A small rant: I’ve never been a fan of scare quotes. Used sparingly, they can be useful, I suppose; I just think a careful writer can usually find a better way to alert readers that a term is being used in a nonstandard, ironic, or otherwise “special” sense (see what I did there? Aren’t I “clever”?).
Sometimes, though, quotation marks are just straight-up misused, and the results are confounding:
At the entrance to the Ak-Sar-Ben Aquarium, there is a welcome sign that uses quotation marks the phrase “Enjoy Your Visit.” Used properly, the quotation marks would indicate that the words are not being used in their usual sense. So what does the Nebraska Games and Parks Commission know that we don’t? The sign seems to be saying, “Pretend to enjoy your visit,” or something more sinister like, “Enjoy your visit, suckers!”

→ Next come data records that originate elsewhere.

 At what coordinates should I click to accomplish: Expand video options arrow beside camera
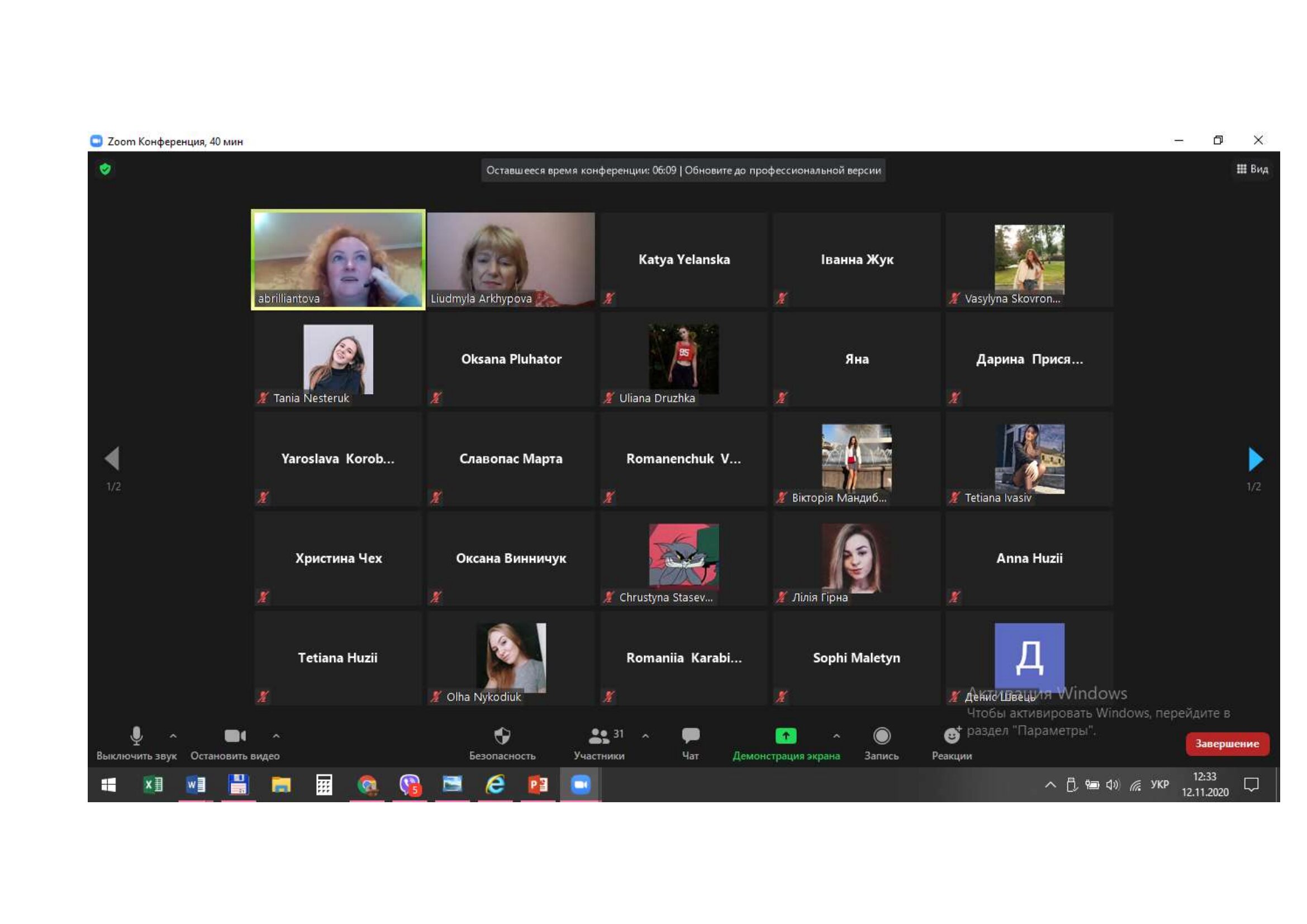click(x=276, y=736)
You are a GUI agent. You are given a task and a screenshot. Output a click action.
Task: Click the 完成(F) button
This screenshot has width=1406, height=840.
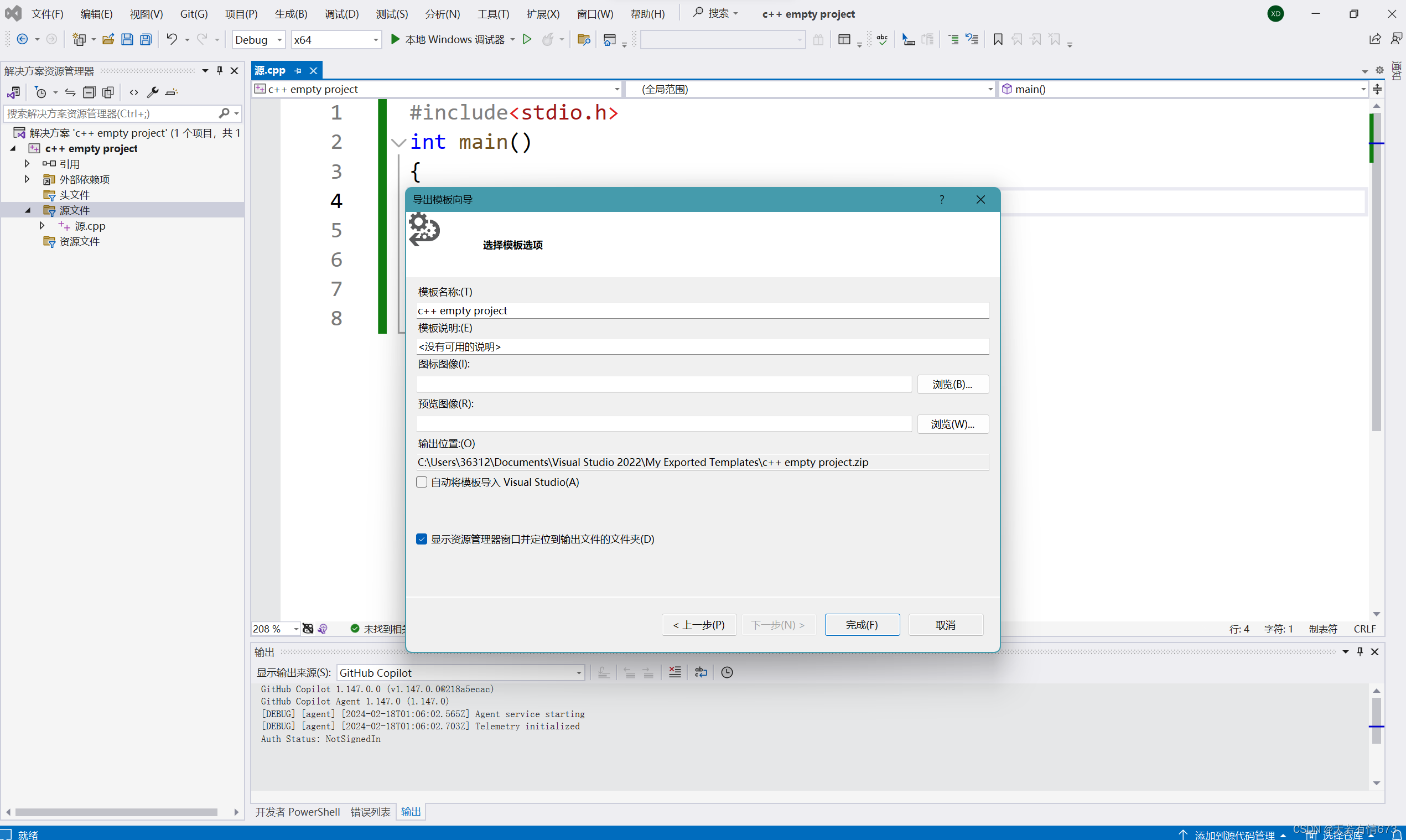point(862,625)
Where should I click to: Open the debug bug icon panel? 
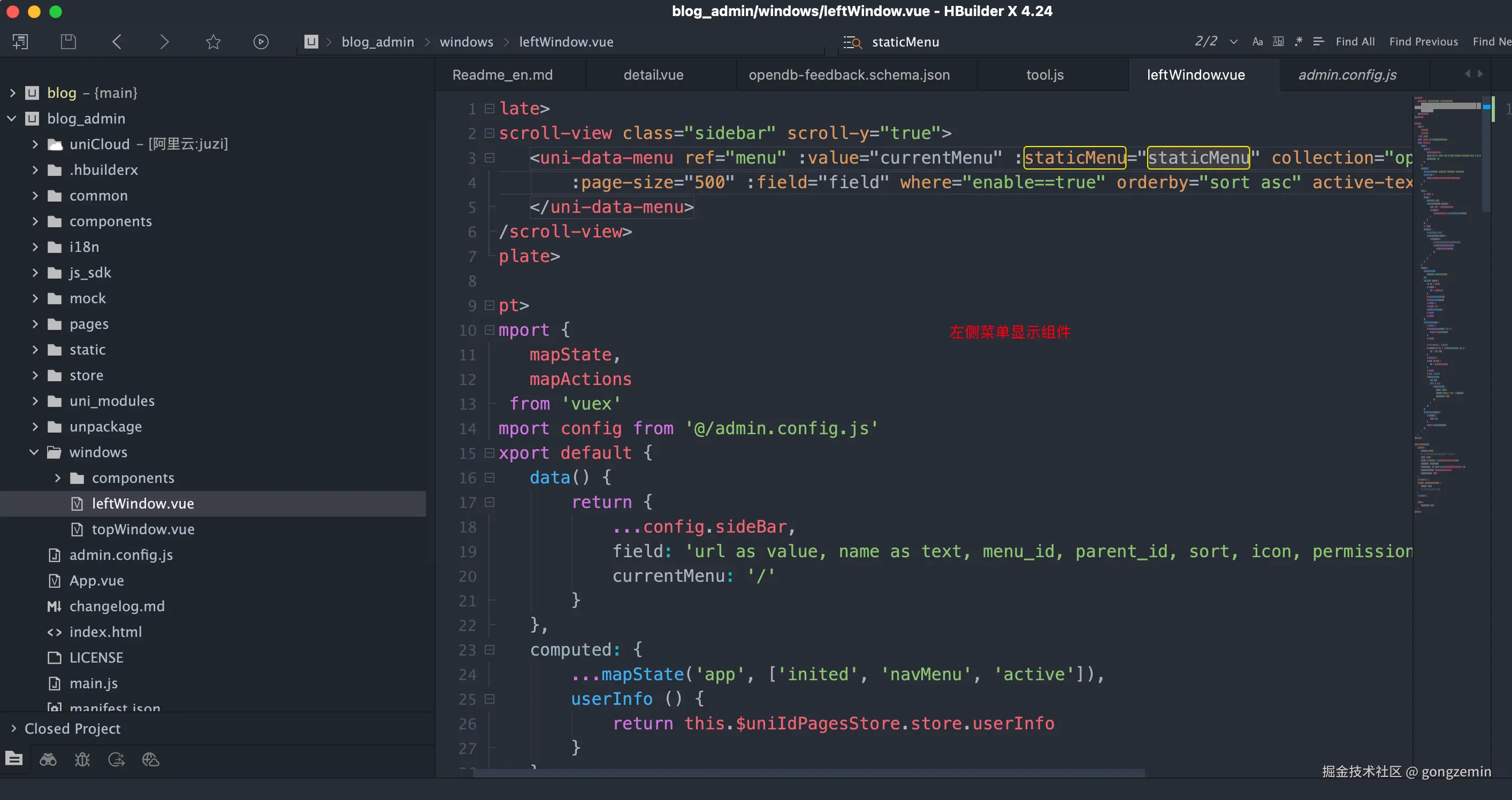pyautogui.click(x=82, y=760)
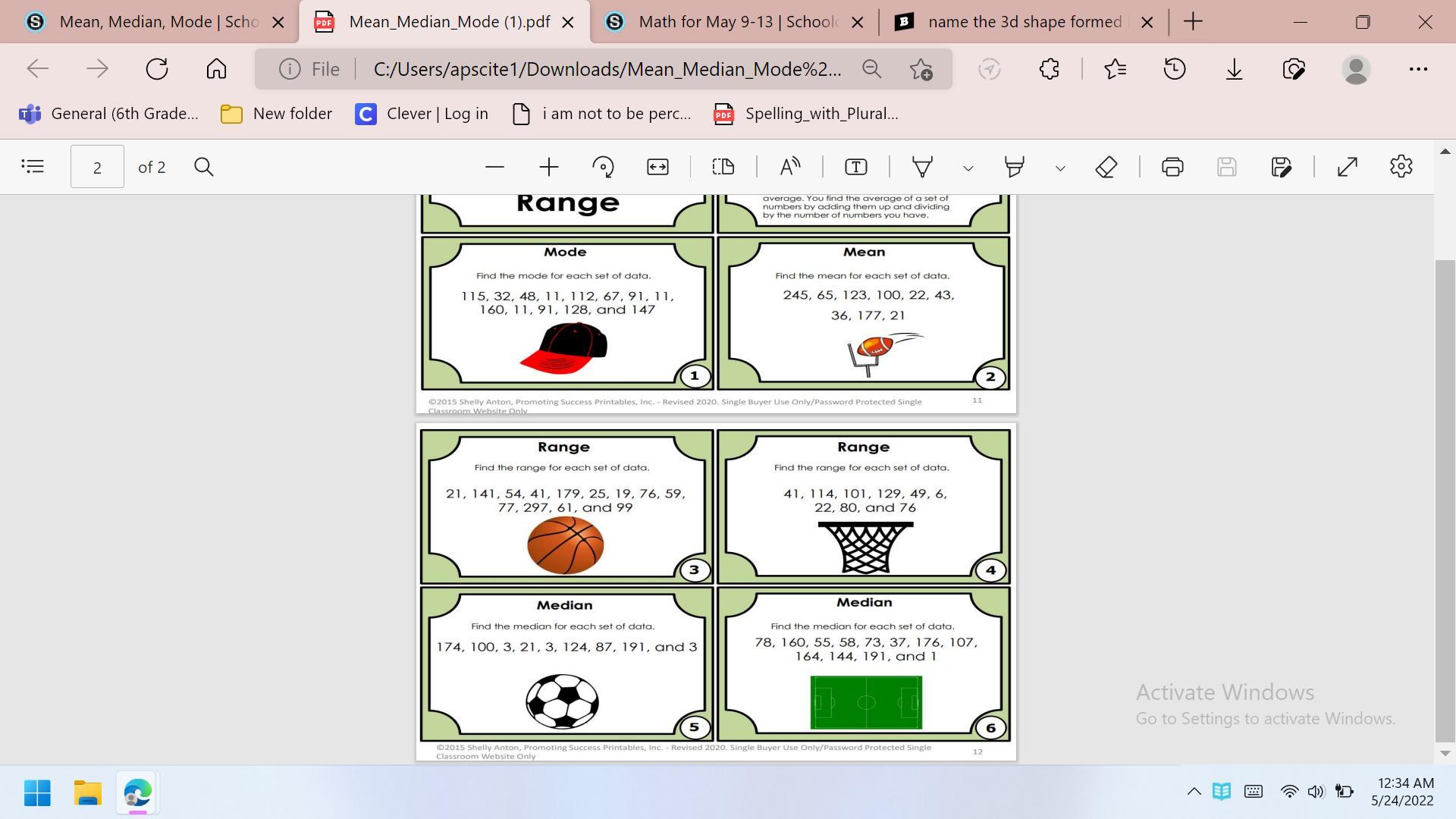The image size is (1456, 819).
Task: Open the Clever Log in bookmark
Action: click(x=422, y=114)
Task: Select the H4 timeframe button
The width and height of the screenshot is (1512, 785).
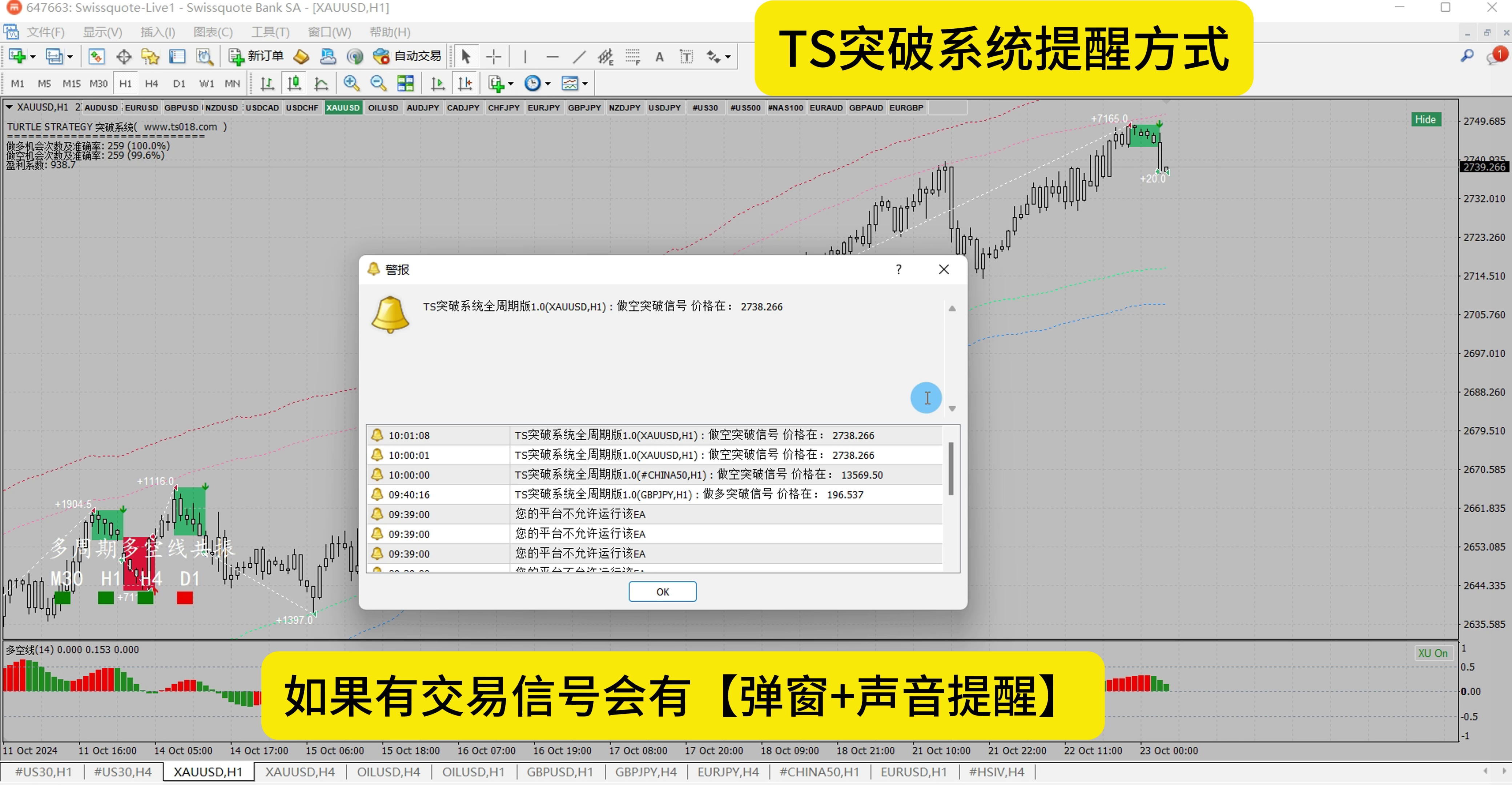Action: [x=152, y=83]
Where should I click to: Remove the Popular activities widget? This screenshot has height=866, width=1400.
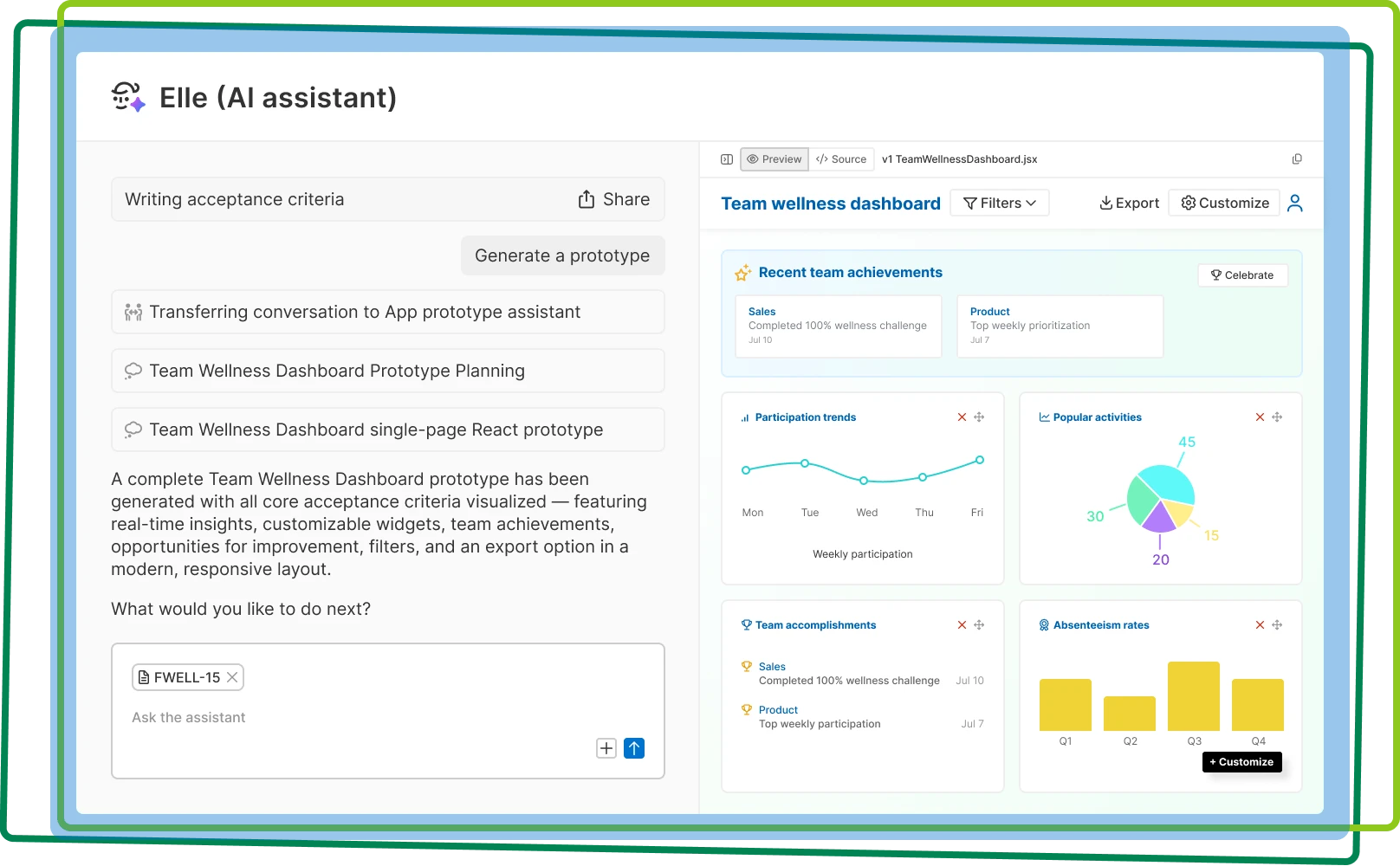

More troubling in its improper use of quotation marks, though, was Ian’s recent prescription for antibiotics. The instructions read, “Shake liquid well and give ‘Ian’ 4 ml by mouth twice daily for 10 days. Discard remainder.” Well, I’m not sure who or what they meant by “Ian” (fake Ian? wink-wink nudge-nudge Ian?), so we just gave regular Ian the meds.
And not to be obnoxious, but a little tip that might actually be helpful for some: when you use the word so-called, scare quotes are redundant (i.e., “my so-called life,” not “my so-called ‘life’”).